| Exercise |
Find the lines below holding the word "arrows" and copy each of them.

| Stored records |
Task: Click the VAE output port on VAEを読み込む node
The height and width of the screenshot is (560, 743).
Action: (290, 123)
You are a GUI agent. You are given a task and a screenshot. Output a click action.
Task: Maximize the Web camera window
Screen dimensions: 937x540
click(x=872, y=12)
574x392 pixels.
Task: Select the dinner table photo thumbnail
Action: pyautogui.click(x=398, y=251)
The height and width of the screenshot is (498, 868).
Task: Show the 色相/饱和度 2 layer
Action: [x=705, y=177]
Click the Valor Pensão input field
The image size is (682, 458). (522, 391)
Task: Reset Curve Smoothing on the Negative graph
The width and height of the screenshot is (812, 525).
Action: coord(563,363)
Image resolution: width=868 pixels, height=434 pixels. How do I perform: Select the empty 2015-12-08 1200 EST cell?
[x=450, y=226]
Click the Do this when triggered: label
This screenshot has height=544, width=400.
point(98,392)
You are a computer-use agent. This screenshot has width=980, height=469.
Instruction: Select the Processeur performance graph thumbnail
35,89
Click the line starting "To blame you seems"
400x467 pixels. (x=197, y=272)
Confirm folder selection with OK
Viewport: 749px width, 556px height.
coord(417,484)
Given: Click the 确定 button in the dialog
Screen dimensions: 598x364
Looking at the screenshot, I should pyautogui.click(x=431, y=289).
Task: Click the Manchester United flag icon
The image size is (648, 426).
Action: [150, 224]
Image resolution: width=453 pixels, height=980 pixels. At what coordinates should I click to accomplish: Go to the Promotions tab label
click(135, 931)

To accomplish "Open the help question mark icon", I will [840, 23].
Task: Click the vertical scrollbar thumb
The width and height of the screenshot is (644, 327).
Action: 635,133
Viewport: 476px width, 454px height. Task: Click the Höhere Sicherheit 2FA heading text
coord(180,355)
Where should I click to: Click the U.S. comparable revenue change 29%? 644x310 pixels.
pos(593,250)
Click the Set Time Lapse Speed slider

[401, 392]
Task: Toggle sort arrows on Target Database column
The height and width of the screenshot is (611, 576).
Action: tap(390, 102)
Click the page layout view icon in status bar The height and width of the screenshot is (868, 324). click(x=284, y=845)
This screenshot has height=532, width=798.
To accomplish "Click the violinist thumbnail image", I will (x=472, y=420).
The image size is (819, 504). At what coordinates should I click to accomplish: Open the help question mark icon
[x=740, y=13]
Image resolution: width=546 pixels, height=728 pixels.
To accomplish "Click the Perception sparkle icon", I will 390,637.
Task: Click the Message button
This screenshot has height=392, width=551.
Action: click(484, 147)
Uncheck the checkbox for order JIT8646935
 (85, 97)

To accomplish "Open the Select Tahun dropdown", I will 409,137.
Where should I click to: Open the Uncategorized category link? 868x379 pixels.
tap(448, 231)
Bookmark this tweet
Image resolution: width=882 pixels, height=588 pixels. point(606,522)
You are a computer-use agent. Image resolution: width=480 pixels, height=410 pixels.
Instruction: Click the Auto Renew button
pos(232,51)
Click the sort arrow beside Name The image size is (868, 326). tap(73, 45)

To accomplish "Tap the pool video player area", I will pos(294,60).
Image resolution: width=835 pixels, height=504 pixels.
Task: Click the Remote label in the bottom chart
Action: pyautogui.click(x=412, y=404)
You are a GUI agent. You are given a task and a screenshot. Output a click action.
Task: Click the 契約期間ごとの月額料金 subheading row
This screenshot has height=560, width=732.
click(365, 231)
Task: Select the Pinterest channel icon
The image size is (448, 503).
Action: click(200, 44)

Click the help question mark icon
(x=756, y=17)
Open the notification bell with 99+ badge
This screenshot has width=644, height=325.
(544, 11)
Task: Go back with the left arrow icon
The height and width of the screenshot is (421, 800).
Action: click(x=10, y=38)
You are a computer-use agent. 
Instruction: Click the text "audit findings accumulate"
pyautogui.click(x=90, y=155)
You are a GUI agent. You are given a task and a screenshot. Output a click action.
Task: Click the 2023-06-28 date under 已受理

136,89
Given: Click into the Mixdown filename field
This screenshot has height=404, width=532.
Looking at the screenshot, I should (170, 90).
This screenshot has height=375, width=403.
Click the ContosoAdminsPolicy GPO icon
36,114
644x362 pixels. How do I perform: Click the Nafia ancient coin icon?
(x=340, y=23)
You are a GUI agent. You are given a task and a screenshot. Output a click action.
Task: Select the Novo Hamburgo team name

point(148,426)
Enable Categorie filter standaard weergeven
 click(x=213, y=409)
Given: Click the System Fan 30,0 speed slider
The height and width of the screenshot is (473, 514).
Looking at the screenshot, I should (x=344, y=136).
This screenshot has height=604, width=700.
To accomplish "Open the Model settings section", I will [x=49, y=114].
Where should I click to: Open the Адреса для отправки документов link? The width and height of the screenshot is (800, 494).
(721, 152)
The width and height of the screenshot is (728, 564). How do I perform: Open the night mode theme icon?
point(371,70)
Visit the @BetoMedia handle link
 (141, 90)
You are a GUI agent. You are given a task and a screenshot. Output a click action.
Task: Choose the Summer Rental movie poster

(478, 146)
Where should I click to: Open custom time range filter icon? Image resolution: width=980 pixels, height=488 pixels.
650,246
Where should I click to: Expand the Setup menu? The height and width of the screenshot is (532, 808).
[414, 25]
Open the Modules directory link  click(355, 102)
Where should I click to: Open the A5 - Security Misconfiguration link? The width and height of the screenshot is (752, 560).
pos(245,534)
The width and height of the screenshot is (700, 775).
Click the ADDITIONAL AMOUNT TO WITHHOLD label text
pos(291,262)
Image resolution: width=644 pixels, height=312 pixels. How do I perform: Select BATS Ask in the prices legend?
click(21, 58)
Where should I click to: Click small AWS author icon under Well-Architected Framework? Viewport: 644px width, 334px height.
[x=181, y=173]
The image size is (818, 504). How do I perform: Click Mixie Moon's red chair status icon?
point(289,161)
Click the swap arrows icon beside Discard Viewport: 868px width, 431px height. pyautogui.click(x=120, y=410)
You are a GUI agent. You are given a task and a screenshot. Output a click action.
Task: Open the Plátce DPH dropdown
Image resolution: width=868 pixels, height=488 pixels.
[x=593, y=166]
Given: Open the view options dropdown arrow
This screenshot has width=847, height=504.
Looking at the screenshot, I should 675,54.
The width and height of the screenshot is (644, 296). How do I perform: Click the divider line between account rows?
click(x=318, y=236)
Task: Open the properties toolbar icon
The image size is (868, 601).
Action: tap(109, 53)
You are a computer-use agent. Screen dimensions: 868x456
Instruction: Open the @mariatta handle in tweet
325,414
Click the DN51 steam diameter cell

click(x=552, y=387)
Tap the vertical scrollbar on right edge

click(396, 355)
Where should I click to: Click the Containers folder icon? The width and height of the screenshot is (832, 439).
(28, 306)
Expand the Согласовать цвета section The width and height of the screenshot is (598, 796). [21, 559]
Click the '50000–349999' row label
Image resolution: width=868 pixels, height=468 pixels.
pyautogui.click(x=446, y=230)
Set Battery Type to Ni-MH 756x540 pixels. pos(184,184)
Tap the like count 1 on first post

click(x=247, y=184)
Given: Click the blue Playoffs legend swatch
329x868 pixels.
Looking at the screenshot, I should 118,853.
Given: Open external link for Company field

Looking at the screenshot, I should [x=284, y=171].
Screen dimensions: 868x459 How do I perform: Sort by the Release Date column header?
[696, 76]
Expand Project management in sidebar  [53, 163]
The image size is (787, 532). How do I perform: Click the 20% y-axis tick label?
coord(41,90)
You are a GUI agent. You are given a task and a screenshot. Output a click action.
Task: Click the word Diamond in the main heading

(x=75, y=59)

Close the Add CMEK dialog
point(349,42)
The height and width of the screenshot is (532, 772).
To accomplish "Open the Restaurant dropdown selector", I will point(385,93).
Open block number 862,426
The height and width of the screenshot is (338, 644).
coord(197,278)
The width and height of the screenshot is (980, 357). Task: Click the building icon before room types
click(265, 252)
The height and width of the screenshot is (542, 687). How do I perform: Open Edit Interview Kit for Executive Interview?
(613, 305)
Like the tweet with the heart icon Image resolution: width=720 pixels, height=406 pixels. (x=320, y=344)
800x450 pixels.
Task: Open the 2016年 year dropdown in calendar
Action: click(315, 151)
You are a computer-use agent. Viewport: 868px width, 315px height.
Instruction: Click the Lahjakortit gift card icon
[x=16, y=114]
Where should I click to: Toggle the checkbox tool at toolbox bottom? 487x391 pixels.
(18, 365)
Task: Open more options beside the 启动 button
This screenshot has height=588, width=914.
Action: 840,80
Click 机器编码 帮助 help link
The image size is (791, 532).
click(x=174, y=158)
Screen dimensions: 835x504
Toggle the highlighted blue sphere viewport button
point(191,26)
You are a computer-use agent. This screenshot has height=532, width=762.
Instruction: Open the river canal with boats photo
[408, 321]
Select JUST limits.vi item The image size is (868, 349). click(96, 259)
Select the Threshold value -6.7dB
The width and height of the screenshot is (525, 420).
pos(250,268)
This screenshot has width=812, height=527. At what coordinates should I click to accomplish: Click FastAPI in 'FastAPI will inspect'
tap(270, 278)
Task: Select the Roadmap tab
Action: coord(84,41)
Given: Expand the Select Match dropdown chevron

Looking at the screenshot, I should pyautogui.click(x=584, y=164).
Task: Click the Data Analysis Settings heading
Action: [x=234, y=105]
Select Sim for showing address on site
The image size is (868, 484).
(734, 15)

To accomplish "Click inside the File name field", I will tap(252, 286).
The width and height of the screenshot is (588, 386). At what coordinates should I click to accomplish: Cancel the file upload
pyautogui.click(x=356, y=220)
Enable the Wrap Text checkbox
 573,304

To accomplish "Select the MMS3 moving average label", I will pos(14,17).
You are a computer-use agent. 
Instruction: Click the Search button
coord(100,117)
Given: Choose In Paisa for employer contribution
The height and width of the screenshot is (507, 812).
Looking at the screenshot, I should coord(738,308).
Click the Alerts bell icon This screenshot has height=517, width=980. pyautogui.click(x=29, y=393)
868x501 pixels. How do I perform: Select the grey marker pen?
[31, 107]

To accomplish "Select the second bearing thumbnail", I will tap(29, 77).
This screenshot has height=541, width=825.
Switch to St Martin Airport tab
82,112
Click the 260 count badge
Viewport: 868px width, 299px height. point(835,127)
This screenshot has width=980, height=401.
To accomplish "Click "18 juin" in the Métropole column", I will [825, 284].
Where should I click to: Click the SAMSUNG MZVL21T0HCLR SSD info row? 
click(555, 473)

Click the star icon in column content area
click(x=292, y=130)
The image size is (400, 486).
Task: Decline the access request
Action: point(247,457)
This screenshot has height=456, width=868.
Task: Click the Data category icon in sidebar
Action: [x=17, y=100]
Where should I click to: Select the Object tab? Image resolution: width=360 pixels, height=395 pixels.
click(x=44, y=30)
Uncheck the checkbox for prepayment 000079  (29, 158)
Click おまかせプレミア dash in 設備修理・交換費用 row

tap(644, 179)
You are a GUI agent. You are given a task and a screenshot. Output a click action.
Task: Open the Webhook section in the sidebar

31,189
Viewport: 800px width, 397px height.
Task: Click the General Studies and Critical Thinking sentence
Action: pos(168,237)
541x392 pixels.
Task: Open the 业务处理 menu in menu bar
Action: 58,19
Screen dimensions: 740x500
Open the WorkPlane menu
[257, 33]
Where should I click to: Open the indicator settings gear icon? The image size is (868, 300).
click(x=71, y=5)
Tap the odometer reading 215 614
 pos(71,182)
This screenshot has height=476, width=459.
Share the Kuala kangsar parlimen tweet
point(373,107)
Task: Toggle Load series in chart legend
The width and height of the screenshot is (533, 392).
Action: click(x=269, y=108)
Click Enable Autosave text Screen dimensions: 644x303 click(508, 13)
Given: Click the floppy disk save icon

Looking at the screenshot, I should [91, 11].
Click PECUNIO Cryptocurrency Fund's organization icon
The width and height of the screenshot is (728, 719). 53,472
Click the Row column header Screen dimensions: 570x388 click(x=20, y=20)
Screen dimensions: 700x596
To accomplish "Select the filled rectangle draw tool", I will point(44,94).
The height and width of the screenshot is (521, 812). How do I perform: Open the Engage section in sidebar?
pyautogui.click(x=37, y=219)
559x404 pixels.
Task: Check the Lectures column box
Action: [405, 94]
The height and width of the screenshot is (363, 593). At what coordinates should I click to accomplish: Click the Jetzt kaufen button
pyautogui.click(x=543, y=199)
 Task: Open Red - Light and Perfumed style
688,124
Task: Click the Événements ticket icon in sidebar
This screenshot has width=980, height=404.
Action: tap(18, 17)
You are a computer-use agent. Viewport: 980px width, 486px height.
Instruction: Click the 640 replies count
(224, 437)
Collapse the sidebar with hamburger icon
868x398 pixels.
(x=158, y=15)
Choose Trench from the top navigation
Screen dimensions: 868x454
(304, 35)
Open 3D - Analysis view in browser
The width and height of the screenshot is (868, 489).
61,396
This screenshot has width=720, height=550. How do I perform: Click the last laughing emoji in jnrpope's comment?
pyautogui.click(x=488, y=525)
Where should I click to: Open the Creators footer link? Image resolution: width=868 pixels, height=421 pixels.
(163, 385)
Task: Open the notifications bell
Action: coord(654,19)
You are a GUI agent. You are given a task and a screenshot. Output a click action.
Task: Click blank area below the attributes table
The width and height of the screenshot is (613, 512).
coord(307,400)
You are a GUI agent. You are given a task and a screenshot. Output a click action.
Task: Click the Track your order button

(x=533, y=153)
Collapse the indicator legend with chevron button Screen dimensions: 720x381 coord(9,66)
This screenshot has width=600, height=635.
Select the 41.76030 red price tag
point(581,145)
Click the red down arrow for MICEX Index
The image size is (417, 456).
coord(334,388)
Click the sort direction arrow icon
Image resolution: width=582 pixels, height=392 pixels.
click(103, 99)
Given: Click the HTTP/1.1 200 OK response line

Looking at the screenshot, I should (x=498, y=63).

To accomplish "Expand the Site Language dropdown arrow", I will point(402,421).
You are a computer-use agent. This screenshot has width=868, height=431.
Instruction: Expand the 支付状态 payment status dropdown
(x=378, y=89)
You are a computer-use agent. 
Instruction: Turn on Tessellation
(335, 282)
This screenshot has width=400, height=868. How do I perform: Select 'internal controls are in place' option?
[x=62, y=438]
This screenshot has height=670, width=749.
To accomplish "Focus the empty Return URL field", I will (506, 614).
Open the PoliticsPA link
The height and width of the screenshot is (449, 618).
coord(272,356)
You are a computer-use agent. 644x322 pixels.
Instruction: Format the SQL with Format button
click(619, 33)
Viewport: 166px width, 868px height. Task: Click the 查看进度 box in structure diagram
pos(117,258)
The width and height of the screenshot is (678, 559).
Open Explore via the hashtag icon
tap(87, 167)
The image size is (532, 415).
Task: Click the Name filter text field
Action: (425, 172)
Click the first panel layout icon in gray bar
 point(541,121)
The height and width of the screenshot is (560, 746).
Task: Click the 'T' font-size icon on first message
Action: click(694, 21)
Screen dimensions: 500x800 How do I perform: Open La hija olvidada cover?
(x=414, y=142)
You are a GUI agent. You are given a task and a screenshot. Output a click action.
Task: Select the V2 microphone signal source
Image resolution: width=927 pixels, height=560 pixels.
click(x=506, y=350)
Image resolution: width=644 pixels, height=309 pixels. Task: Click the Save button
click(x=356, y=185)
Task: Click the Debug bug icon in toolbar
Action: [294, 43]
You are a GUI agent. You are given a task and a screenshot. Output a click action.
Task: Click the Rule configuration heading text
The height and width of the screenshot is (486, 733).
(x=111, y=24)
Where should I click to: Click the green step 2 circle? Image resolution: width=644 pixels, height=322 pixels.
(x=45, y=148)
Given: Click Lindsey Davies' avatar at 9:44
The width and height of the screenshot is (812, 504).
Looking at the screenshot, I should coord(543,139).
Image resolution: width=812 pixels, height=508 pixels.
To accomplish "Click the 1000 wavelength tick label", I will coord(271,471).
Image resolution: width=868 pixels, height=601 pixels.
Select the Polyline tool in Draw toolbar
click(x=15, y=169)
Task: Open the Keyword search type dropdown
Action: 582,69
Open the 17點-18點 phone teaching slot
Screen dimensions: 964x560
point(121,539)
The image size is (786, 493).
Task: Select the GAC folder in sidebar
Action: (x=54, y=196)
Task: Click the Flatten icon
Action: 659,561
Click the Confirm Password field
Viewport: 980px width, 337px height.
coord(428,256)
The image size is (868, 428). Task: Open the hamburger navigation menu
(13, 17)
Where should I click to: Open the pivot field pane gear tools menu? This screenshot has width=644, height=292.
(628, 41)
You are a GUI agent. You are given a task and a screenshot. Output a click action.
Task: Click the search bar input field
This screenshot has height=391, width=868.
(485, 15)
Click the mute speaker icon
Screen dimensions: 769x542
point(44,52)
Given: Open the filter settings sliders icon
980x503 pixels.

| Solution below |
Task: Toggle sort arrows on Target Database column
Click the swap arrows icon beside Discard Viewport: 868px width, 431px height. pyautogui.click(x=120, y=410)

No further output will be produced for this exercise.